A cousin recently sent me some family photographs. Seven of them were taken in her parents' basement family room in 1960, likely on the occasion of my maternal grandparents' fortieth wedding anniversary. Her father was their oldest child, my mother their second child, and two more uncles followed. My cousin was the youngest of three daughters; I was the oldest of all the grandchildren. The second uncle and his wife had two boys and two girls, the youngest boy the same age as my brother. The youngest uncle by then had been divorced and his two children no longer lived in our state; he and his third wife had yet to have their first child. Four of the photographs highlight individual families, another pictures the four siblings behind their parents, and another displays my grandparents and ten of their grandchildren. My grandmother's younger sister and her husband, a childless couple, also appear in a photograph.
In that photo of grandparents and grandchildren my brother and sister surround my oldest uncle's oldest two daughters in the back row; three of the second uncle's children are in the middle row; and the three youngest grandchildren—my adopted sister, one uncle's youngest son, and another uncle's youngest daughter, the one who sent me the photos—share the front row with their grandparents. The only grandchildren missing are those two living elsewhere and me, who graduated from high school that year and was on a road trip to California and Mexico with a high school friend.

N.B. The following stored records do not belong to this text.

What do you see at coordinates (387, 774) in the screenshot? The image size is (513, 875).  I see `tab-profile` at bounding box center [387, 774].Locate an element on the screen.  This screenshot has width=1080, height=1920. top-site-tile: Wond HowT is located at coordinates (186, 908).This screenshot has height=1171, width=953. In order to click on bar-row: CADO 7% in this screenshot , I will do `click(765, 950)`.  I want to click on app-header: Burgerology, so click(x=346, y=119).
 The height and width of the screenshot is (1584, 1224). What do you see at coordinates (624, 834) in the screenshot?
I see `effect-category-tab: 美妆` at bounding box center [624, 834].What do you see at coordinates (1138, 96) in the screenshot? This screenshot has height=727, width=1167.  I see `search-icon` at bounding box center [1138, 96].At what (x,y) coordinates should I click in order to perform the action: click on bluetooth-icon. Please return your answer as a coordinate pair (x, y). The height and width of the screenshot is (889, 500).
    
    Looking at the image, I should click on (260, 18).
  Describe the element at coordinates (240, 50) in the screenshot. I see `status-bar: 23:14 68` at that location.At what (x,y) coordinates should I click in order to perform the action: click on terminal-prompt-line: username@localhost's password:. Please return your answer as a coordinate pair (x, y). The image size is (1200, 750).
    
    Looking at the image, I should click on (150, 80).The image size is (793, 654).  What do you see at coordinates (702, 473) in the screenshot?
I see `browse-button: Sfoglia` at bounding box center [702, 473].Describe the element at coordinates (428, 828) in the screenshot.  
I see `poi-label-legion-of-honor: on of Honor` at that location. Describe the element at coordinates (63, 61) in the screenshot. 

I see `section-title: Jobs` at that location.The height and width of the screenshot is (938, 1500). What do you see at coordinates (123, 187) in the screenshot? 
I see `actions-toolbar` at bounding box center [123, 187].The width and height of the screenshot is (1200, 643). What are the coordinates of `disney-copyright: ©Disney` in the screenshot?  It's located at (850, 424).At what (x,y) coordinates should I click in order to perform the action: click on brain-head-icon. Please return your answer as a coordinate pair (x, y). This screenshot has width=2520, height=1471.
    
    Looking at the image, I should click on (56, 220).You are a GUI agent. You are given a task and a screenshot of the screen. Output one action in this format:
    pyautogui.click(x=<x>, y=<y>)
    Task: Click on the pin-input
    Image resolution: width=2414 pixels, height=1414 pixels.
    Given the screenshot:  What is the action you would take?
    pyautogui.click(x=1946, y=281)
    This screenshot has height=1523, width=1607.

I've opened and reopened those photos several times by now. Even at the first viewing I could identify by name every one of the people pictured. My grandmother would have been sixty on that occasion, my grandfather sixty-five. I especially like the picture of my mother and her brothers standing behind them—I can't recall ever seeing a similar photo. Unsurprisingly, my mother is the only one speaking while everyone else simply smiles cheerfully. In all the pictures, except for some closed eyes or distracted glances, almost everyone appears pleasantly genial.
I can't help reopening and enlarging the photo of my family. It's not ideal—my smiling mother's eyes are partially closed, my sister seems solemn, perhaps pretending to hide annoyance, my brother is pleasant and cheerful, my father looks weary but cooperative though his shins are showing, and my young adopted sister hunches down between my parents with a jolly, mischievous look. The photo likely captures the moment.
The images remind me of three photos from a family reunion ten years earlier, grouping people by generation or gender. Some children in the anniversary photos were then unborn. In the children's picture, my sister and I are surrounded by older grandchildren of more distant relatives and stand squinting at the photographer; two of my oldest uncle's daughters sit at our feet, the younger one bawling, the older one pretending not to notice. In the men's picture, below a crowded standing row, my father sits on the lawn gazing toward my young brother on his lap, my grandfather crouches near them, seemingly disinterested, and neither notices the photographer. In the women's picture, my mother kneels on the ground before five standing women, two of them her sisters-in-law, and looks solemnly away. These pictures often suggest relationships.
Sixty to seventy years have gone by since these pictures were taken. Much has happened in these families. Some of my cousins are parents and grandparents by now, their own photographic records probably extensive. Like me, many of them left our hometown for new lives elsewhere. The longer I look at their images the more I remember how many of them are no longer living. My grandparents, grand-aunt and grand-uncle are gone, my uncles are gone, an aunt is gone. Two cousins are gone. My parents are gone. My sister is gone. My brother is gone. Out of twenty-two people in those seven photos, fourteen are gone. Only eight are now alive in this new century, two aunts and six younger cousins. I know little of how their family histories continue.
Sue and I have been married almost forty years. This summer we expect to gather with Sue's siblings, their children and grandchildren and our children and grandchildren. We'll hope to take photos like those my cousin sent me, pictures of everyone in family groups and generation groups. I could send copies to all of those relatives so they could pass them on to their own descendants forty years later to give them the chance to think about who preceded them and possibly who is following them. Perhaps some of those grandchildren (or great-grandchildren) will want to record where everyone is right then, so that their own grandchildren will be able to consider it someday. They might like to know.